Les manifestations à Hong-kong pouvaient-elles se répandre en Chine ?
Posté par ITgium le 17 octobre 2014
Les murmures du réseau social chinois.
Le récit de jùn mǎ (俊 马)
A cette question, au lieu de formuler des hypothèses, mieux vaut écouter les murmures de Weixin, le réseau social chinois. Je m’y suis plongé, prenant à témoin mes relations, cherchant à prendre le pouls l’opinion.
Fort de 600 millions de membres, chaque jour s’y déverse un flot incommensurable de messages, pour l’essentiel des affaires personnelles, joies et peines. Dans le nombre se glissent discrètement des sujets au contenu plus général, des thèmes délicats.
Dans les réseaux sociaux occidentaux, cette pratique est courante. Abondent les appels, les slogans, les communiqués, les groupes de soutien. Mille voix s’élèvent ensemble, approuvent ou condamnent.
En Chine, le réseau social est à son âge préhistorique en matière de communautés d’idées, de défense d’intérêts collectifs.
Et pour cause, la liberté de s’exprimer est étroitement surveillée. Longue sera encore la route avant d’en faire une agora ouverte.
Cependant, je relève des frémissements. Malgré les interdits, l’auto censure, peu à peu la parole se libère.
Longtemps proscrit, le débat sur la pollution de l’air s’invite désormais sans complexe. Depuis que l’Ambassadeur des Etats-Unis a installé des capteurs sur les toits de sa résidence, la Chine joue peu ou prou la transparence. Chaque matin, provenant de Guangzhou, Tianjin ou d’ailleurs, je reçois des tableaux sous fond noir détaillant le niveau de pollution. Chaque jour, la Chine se lève foudroyée par la présence de SO2, NOx et autres particules délétères.
Lorsque les taux sont élevés, les questions fourmillent.
Généralement, le ton est prudent : “Mais que fait on ? » « Est-ce normal ? ». Dans le mêlée, les interrogations s’affinent : “Que fait notre Mairie ? ». Dix personnes approuvent. Avec de tels niveaux de pollution, ils seraient cent mille à Paris mais le mouvement est pris.

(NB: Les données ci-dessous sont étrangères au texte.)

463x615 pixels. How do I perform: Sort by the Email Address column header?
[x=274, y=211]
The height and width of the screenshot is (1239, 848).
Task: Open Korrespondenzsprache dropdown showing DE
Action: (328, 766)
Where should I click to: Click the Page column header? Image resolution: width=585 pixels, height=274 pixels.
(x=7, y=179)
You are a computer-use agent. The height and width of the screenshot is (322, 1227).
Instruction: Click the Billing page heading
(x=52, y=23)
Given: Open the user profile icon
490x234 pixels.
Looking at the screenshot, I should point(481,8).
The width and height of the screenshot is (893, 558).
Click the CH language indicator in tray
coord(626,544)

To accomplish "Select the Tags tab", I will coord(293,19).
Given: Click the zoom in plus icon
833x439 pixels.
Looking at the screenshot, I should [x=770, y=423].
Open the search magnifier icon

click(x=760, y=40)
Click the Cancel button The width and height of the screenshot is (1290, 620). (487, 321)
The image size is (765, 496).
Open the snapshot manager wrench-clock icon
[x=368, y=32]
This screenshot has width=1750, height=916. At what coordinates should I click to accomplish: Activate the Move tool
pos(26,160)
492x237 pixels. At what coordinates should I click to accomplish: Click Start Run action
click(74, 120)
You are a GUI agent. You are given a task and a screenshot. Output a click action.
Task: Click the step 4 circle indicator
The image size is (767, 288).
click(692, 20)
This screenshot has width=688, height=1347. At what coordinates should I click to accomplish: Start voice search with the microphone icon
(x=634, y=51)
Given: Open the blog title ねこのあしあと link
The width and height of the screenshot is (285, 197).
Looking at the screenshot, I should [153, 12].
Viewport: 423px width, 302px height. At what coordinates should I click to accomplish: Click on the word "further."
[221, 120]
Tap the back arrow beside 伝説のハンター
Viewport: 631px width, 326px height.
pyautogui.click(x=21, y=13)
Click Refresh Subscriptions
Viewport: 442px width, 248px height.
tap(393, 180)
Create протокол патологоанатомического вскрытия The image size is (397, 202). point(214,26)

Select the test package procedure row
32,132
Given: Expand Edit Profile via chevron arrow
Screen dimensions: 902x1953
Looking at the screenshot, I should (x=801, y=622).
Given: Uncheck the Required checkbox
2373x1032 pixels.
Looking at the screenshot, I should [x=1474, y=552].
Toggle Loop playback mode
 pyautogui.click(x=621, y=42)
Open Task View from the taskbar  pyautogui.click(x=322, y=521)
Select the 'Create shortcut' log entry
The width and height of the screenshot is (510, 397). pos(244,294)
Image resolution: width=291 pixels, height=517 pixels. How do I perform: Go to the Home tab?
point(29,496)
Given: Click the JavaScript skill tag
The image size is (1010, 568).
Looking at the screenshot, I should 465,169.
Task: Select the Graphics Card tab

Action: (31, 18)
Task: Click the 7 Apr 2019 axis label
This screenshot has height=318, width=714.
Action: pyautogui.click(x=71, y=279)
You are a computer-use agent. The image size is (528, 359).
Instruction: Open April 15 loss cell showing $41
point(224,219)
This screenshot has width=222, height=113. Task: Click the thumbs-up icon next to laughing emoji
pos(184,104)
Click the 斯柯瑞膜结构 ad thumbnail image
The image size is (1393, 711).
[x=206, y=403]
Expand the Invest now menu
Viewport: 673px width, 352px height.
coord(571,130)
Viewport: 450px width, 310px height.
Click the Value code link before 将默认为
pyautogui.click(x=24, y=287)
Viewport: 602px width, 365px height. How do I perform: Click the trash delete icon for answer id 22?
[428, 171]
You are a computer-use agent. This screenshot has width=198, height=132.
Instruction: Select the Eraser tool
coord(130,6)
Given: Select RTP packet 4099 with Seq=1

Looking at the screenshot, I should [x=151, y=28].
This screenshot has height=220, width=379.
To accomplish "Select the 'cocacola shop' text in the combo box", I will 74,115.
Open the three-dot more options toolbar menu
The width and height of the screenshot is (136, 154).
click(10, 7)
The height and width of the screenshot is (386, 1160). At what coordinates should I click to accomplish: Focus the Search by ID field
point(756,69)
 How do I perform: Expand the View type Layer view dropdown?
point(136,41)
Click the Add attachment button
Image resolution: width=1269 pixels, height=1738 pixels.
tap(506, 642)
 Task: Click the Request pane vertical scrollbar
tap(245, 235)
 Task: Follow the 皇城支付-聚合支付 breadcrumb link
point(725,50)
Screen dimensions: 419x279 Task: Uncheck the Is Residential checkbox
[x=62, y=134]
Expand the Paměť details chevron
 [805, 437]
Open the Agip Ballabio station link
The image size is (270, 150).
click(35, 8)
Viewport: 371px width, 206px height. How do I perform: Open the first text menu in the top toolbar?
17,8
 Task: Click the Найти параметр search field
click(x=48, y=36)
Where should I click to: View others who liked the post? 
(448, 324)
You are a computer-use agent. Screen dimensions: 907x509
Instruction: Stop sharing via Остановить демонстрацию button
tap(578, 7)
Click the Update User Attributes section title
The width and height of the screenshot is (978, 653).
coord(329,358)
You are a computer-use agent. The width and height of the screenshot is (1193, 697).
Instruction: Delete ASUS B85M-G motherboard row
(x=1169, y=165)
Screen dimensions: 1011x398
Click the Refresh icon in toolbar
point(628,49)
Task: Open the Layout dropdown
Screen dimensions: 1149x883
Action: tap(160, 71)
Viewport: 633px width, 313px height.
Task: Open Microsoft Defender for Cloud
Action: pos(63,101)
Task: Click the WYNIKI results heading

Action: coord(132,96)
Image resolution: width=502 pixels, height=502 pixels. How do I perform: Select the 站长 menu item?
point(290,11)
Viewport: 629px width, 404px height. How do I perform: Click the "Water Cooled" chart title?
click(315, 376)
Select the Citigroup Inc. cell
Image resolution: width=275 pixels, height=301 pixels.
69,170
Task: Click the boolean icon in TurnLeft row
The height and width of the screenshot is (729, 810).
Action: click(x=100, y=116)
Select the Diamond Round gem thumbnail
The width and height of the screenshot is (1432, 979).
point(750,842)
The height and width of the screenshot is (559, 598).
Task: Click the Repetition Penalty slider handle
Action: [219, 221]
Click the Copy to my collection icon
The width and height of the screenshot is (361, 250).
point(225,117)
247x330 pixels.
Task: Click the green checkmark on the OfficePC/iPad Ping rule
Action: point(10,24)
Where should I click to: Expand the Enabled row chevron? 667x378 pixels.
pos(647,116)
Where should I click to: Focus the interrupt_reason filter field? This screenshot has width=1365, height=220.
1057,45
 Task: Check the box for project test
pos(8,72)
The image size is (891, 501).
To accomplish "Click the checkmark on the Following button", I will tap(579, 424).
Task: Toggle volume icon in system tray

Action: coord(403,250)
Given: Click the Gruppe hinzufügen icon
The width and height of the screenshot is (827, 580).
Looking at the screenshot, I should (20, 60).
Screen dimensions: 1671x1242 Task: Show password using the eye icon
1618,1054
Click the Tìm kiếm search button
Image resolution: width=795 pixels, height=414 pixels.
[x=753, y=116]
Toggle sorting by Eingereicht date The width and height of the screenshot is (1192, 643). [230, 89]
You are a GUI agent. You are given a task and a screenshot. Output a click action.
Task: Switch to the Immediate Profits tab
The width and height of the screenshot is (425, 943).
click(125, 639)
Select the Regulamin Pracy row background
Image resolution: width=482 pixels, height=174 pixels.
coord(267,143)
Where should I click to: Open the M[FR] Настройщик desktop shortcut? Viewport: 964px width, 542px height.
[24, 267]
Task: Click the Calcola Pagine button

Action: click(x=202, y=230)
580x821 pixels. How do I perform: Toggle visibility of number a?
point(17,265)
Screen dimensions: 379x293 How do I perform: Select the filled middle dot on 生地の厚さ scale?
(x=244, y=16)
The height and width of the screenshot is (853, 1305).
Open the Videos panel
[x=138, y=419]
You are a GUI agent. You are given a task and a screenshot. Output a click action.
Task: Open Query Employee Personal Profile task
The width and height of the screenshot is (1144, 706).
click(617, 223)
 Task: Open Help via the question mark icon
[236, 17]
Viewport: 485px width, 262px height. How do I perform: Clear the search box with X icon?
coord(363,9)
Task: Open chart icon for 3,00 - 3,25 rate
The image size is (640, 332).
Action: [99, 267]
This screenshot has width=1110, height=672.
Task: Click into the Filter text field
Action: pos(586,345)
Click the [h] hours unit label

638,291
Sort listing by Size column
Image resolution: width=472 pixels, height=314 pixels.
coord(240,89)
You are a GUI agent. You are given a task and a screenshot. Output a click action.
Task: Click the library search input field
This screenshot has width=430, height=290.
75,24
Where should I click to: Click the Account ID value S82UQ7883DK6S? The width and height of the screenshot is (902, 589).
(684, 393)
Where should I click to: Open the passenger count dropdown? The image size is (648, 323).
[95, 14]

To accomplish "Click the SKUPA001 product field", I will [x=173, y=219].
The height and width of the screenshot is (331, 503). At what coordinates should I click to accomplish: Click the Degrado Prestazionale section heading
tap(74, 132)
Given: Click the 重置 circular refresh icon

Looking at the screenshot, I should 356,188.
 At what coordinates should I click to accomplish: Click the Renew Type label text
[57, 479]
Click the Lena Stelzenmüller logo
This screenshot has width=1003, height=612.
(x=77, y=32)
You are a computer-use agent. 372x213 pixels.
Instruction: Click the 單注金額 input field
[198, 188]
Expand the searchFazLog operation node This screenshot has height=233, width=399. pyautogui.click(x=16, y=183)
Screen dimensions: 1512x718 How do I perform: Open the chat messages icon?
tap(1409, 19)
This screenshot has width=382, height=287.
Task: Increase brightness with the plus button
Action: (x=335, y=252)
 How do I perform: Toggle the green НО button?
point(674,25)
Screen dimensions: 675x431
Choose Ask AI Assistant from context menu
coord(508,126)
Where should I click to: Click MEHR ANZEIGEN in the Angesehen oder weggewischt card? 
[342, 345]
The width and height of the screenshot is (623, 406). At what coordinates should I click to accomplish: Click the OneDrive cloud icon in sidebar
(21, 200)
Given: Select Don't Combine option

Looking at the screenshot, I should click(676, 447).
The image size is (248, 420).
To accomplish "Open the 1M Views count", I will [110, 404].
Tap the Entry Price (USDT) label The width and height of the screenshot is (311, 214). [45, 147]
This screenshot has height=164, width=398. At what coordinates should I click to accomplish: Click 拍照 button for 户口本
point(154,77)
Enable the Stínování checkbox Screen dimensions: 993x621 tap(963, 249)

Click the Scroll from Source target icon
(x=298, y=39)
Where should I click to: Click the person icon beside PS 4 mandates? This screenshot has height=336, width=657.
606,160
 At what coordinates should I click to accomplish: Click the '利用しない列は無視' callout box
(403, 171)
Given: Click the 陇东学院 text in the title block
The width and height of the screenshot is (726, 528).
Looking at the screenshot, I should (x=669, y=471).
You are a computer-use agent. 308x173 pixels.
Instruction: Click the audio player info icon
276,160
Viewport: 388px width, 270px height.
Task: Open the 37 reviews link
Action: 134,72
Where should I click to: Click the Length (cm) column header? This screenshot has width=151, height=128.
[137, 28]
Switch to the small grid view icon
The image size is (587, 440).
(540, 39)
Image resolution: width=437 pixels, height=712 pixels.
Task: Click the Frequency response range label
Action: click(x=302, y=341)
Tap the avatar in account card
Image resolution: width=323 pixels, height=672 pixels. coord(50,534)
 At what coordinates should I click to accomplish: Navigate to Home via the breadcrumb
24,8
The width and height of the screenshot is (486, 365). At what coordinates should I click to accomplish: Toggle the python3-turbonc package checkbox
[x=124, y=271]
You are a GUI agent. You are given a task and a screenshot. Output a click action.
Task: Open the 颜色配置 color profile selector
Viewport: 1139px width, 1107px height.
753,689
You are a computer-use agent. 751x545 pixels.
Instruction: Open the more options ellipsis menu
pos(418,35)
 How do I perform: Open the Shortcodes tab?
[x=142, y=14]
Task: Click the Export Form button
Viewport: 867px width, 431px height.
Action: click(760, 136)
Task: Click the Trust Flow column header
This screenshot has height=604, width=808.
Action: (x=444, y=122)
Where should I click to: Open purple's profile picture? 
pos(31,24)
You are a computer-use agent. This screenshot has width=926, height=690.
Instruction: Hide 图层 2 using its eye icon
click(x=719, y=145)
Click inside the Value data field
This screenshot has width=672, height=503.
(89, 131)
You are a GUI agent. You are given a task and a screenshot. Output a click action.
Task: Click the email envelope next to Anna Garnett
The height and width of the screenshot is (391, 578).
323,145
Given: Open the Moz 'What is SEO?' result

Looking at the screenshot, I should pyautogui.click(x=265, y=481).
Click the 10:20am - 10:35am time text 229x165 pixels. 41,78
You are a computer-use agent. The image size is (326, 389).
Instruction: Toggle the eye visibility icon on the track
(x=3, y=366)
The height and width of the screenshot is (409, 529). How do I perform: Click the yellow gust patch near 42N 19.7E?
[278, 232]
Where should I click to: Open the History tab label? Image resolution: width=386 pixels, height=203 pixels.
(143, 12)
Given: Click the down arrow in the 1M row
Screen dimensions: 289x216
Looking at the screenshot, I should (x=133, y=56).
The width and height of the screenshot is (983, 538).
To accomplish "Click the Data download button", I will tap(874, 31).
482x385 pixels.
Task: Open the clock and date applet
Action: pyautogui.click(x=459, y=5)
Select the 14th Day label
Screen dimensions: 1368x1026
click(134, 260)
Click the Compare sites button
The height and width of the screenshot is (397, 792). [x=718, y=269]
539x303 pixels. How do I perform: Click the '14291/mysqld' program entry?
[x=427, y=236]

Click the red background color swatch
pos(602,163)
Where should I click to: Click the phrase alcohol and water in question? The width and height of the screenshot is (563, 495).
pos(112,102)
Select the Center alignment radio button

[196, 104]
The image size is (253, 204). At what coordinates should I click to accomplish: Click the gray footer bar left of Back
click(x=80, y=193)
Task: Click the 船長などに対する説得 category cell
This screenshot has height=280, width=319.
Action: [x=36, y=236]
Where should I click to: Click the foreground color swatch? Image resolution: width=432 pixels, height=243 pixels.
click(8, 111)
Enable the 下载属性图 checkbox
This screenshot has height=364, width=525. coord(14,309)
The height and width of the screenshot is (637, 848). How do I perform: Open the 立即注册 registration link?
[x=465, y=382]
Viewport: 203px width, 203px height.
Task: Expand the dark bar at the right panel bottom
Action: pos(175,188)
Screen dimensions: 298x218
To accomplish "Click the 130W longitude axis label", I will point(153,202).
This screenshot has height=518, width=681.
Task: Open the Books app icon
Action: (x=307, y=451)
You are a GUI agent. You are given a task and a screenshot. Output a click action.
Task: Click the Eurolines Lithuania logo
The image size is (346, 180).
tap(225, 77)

Les frondeurs poussent plus encore la voix lorsqu’il s’agit de la sécurité alimentaire. Depuis plusieurs années, les médias officiels évoquent sans relâche des scandales. Portée par cette heureuse bénédiction, cette fois la charge est radicale. Se bousculent les incisives : « Pourquoi les Lois ne s’appliquent-elles pas ? » ; « C’est toute la section locale du parti qu’il faudrait sermonner ! » D’invisibles censeurs sont peut être à la tâche mais les filets de sécurité cèdent inexorablement.
C’est alors que surviennent les protestations des étudiants hongkongais. Je guette mon réseau, cherche l’allusion. Beaucoup répondent aux abonnés absents. Au milieu de voix étouffées, s’échappent des questionnements à peine perceptible.
Sous couvert de retrouvailles entre amis, je note que les réunions de groupe sont beaucoup nombreuses qu’à l’ordinaire. Une incidente : « Ce soir, nous avons beaucoup parlé. Par les temps qui courent, les sujets ne manquent pas ! » Une autre : « Je suis sorti hier. Un débat interminable ». Toute en délicatesse, certains tâtent le terrain : « Je pars à Hongkong demain. Je suis curieux de savoir ce qui m’attend. Le pire ? Le mieux ? » L’on s’en amuse aussi : « Je pense acheter un parapluie. Où l’utiliser ? ” ; « J’aimerais aller à un concert public. A Hongkong ? »
S’emmêlent les sujets : la pollution, les scandales sanitaires, Hong-kong. Certains s’interrogent : “Est-il heureux le monde dans lequel nous vivons ?” ; « Où en serons nous dans les années à venir ? ». Remarque plus saisissante encore : « J’ai hâte de partir à l’étranger ».
Tous ces bruissements, prudents et bien pesés, jamais virulents, ne suggèrent pas la survenance d’un vent de révolte, d’un automne chinois. Cependant une sourde inquiétude se fait croissante. Sous couvert de rencontres entre amis, les débats contradictoires fusent. Souffle doucement un besoin de comprendre, de parler et de dire les choses, en ce moment légèrement attisé par l’audace des étudiants Hongkongais.